By Jeffrey Cyphers Wright
Moscow in the Plague Year, Poems
Translated by Christopher Whyte
Archipelago Books, 2014
The only thing on my bucket list is to put flowers on Marina Tsvetaeva’s grave in the snow. Something she hoped future admirers would do. Unfortunately, her gravesite is unknown — a sad testament to her tragic end.
All the poems in this volume were written between 1918 and 1920 during a time when Moscow’s population was decimated by famine. The 20-something author, ever full of spirit and spunk, begins with romance and ends with an appeal.
Born into privilege, Tsvetaeva was on the wrong side of the Russian Revolution, losing everything, even one of her two children (to starvation). Yet she maintained a solid core of determination, defiance and self-reliance. Her trials of deprivation such as solitude, cold and hunger are met with humor and confidence. Her physical imagery is matched by an inviolate persona.
“… The wind itself is in a hurry.
Here’s one more little gift to remember me by.”
Throughout, her voice beckons with telling details and captivating metaphors. She sings to an absent lover, “with youth’s last gasp, beneath the shade of the dry fig tree.” She compares herself to a “proverbial black diamond” and a “black sheep.” Her affections range from her “prince, her refugee,” to actors to a stagecoach driver with a guitar. With typically reckless momentum she proceeds in a poem that begins: “Raise glasses to the Ace of Spades.”
“I sing the praises of the lying
blood flowing through my faithless veins,
the faithless lovers peopling
the future I’ve ahead of me!
Drink to the playactor, to the
red band in my precious locks!”
The translator, Christopher Whyte, did a super job — making the verses breathe. He also provided an informative afterword that illuminates much of Tsvetaeva’s overriding concerns and subjects, such as family, friends, lovers, circumstances and history. While he notes that some of her later work could be characterized as “gushing and hopelessly romantic,” the effect here is bewitching. There is steel in these gem-like verses, muscle and grit to go with the quixotic enchantment.

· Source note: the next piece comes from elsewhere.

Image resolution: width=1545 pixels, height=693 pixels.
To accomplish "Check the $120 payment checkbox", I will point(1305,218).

Tsvetaeva remains sassy and passionate, even when she doesn’t “own a stick.” She never gives up. The human spirit thrives in playful counterpart to the harsh setting.

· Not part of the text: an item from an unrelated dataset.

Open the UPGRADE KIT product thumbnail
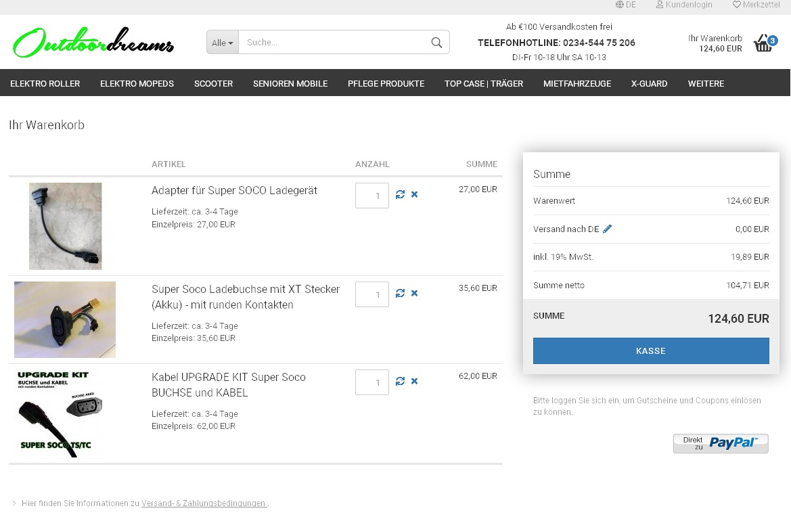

“Pardon Love! Begging through the streets,
she wears shoes that are caked in dirt,
that is, if she has shoes at all!”
While unconventional in her life, Tsvetaeva’s poems themselves are classic. The best ones will bowl you over like a cannon ball. This entreaty is as timeless as it is intimate, compelling and doomed: “Maybe all I can do’s aspire to stray/ hand in hand with you from place to place.”
Heartbreaking and uplifting at once, the best of these hundred plus poems is astonishing. Though her final resting place is unmarked, these poems are monumental.